» **Data for this exercise**
++++++++++

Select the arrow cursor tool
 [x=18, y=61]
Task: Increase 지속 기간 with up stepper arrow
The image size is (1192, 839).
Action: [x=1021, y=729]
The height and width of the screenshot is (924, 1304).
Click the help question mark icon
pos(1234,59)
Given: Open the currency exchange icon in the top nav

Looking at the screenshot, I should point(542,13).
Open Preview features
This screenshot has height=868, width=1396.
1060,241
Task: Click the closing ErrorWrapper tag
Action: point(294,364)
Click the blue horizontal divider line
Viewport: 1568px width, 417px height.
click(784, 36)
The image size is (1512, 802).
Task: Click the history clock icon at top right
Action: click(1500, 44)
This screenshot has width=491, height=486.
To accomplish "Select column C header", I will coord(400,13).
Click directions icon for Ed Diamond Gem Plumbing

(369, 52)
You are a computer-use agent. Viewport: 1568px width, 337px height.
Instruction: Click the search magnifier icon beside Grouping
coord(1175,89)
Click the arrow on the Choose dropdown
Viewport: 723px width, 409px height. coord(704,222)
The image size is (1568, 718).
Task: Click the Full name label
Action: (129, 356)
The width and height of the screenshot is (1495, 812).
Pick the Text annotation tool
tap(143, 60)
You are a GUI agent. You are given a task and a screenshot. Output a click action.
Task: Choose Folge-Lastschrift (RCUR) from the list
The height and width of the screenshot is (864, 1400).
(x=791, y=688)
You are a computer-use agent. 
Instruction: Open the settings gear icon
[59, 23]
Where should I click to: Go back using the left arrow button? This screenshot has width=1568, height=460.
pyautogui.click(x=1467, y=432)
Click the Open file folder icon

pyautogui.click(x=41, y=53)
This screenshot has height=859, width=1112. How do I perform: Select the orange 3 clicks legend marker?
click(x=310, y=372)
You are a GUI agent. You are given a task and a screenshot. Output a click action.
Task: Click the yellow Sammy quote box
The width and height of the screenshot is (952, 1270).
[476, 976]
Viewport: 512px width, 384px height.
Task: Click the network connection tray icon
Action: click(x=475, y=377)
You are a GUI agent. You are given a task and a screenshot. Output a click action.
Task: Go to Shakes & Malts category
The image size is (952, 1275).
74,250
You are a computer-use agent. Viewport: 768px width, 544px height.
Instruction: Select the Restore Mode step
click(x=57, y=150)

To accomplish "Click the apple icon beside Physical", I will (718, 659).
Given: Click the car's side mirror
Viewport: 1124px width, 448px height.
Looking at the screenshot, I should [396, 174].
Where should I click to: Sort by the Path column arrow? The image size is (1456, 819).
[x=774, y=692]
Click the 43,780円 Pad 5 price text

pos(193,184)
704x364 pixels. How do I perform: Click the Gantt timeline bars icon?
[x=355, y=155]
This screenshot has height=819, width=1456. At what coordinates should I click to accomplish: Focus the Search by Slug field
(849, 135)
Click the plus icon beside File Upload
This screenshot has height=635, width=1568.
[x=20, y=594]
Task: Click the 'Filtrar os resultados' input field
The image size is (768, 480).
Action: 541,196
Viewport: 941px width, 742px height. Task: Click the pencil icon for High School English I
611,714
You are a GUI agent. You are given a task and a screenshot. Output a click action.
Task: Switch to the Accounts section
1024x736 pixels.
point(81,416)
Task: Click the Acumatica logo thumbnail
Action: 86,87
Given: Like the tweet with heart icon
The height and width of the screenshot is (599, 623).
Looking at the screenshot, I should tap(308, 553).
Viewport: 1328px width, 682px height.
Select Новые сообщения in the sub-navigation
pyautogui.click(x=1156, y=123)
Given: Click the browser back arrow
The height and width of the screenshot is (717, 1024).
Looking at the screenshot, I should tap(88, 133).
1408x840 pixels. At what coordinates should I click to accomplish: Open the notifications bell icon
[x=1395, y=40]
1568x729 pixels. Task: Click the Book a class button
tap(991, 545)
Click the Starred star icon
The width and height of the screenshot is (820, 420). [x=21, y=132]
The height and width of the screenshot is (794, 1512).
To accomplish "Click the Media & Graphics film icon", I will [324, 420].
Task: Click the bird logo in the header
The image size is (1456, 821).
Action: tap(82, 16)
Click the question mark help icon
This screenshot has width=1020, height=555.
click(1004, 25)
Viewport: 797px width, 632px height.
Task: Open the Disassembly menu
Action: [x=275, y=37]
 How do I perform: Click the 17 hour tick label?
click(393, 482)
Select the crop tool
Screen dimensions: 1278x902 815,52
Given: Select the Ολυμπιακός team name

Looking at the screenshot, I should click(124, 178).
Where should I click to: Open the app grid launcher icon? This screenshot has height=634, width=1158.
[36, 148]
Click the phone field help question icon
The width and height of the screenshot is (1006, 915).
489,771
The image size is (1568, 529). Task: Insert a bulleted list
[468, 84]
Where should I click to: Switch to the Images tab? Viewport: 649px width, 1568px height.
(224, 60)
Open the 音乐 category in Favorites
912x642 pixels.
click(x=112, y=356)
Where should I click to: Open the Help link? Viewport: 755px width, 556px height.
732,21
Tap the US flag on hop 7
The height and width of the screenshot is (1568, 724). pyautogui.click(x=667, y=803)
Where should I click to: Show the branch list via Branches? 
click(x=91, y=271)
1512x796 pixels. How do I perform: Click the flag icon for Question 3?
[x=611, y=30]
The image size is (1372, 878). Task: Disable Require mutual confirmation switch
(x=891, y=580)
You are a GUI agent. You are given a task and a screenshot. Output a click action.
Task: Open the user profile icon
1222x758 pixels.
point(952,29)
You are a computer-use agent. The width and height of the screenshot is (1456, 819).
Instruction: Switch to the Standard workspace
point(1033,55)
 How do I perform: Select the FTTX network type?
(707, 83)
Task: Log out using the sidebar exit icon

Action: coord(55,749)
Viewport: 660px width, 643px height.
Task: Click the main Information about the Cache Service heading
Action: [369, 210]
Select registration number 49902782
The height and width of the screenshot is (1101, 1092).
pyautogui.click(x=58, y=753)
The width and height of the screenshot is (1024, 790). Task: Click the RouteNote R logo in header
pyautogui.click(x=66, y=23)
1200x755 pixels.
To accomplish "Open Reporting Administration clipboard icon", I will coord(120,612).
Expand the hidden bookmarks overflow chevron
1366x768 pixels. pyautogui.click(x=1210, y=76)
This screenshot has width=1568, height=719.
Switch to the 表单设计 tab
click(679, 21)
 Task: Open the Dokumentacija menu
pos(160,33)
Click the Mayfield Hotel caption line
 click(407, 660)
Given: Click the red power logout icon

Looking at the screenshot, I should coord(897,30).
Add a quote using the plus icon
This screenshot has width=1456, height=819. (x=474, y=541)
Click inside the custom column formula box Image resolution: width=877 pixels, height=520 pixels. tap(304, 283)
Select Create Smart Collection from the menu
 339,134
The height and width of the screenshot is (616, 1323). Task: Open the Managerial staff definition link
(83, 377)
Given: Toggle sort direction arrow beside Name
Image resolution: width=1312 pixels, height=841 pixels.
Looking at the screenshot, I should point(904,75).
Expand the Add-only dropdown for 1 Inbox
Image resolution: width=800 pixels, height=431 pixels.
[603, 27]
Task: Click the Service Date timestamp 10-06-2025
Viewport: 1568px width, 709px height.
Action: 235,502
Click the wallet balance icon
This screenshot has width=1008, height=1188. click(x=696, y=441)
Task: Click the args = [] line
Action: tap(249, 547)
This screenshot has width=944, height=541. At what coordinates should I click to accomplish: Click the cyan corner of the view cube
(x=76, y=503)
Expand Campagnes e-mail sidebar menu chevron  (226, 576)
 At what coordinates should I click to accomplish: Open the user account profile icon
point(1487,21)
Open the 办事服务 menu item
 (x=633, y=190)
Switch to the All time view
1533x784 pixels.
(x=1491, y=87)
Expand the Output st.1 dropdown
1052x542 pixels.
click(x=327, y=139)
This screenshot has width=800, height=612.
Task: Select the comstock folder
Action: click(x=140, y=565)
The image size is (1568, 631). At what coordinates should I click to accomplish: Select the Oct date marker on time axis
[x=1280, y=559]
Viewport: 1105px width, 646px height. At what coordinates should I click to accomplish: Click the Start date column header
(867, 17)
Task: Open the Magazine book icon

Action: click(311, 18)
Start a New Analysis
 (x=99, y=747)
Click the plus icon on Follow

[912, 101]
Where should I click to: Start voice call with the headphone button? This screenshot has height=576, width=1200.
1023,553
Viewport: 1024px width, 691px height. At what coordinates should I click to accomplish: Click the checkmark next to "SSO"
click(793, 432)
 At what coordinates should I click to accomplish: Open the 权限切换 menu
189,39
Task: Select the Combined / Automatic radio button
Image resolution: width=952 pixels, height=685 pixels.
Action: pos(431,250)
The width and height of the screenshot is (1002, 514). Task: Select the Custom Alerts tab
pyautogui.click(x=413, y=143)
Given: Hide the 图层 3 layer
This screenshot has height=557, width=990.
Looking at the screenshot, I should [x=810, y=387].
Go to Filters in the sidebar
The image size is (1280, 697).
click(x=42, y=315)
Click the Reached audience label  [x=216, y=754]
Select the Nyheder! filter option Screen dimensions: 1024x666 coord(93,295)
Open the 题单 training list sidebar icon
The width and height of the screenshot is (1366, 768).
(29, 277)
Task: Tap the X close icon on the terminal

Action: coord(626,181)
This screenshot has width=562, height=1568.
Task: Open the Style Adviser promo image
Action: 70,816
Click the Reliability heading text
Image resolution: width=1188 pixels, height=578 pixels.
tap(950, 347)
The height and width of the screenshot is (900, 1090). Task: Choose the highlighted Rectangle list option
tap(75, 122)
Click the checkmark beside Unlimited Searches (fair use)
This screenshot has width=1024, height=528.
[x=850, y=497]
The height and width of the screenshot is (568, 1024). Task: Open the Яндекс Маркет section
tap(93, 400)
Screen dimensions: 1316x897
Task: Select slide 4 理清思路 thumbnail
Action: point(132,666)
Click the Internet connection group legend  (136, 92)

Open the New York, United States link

++++++++++

» **What to produce**
Copy every line from the row containing "Click the Internet" down through the end of the rows, unchanged.

» **Solution below**
Click the Internet connection group legend  (136, 92)

Open the New York, United States link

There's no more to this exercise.